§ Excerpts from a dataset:
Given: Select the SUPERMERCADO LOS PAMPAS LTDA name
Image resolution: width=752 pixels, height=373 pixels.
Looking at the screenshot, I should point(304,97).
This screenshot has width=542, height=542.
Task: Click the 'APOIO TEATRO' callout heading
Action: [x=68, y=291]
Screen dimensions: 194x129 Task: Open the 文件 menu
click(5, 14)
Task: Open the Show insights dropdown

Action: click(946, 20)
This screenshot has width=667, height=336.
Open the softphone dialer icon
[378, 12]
==
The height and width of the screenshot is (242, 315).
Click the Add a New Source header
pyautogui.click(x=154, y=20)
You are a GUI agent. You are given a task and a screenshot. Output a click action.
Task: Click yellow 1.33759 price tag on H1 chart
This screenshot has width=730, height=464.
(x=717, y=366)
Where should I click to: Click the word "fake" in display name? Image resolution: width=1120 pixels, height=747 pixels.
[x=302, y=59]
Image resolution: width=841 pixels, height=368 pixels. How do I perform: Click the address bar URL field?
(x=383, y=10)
--
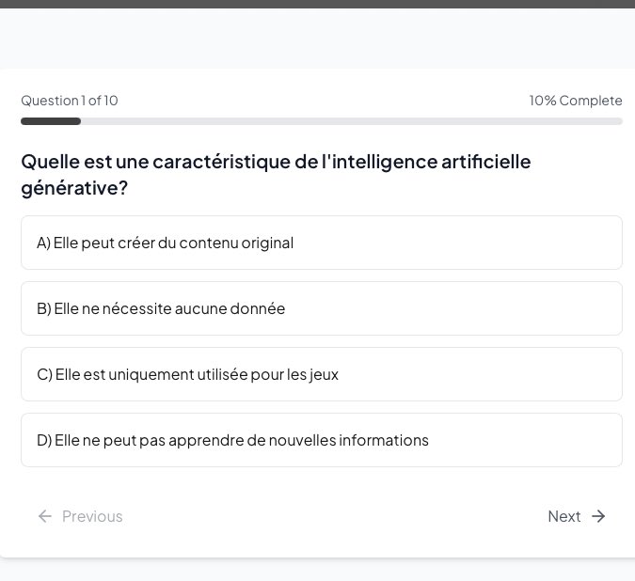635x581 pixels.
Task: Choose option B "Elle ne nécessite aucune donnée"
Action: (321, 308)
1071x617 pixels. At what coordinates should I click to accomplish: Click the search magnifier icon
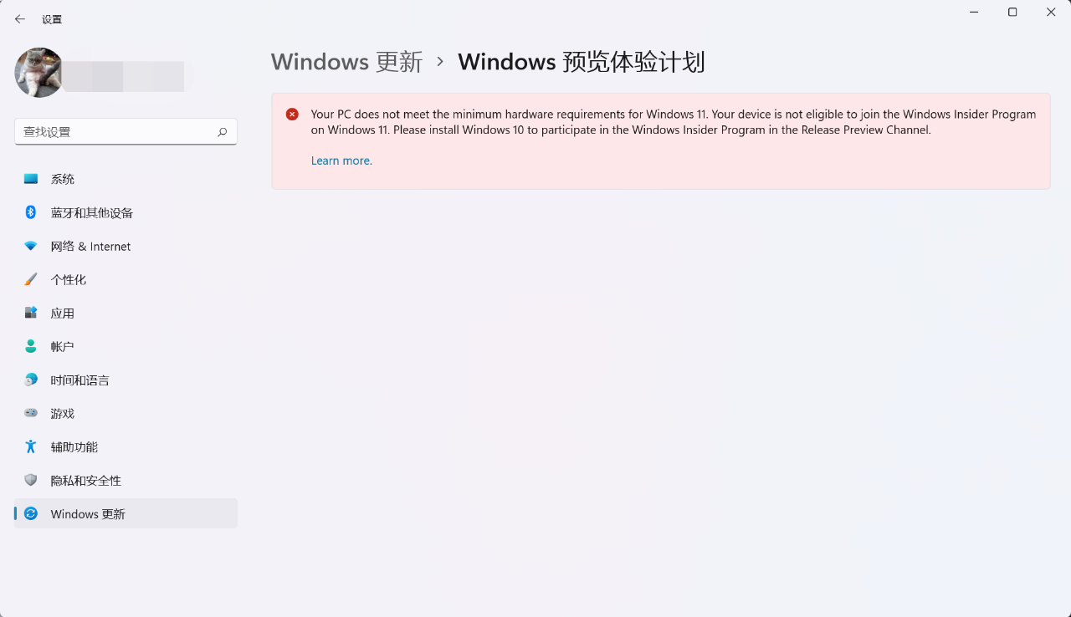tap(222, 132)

§ What you should do: Copy, exactly and only, the lines above that begin with the one containing "Given: Select the" and finish with the one containing "This screenshot has width=667, height=336.".

§ Output below:
Given: Select the SUPERMERCADO LOS PAMPAS LTDA name
Image resolution: width=752 pixels, height=373 pixels.
Looking at the screenshot, I should point(304,97).
This screenshot has width=542, height=542.
Task: Click the 'APOIO TEATRO' callout heading
Action: [x=68, y=291]
Screen dimensions: 194x129 Task: Open the 文件 menu
click(5, 14)
Task: Open the Show insights dropdown

Action: click(946, 20)
This screenshot has width=667, height=336.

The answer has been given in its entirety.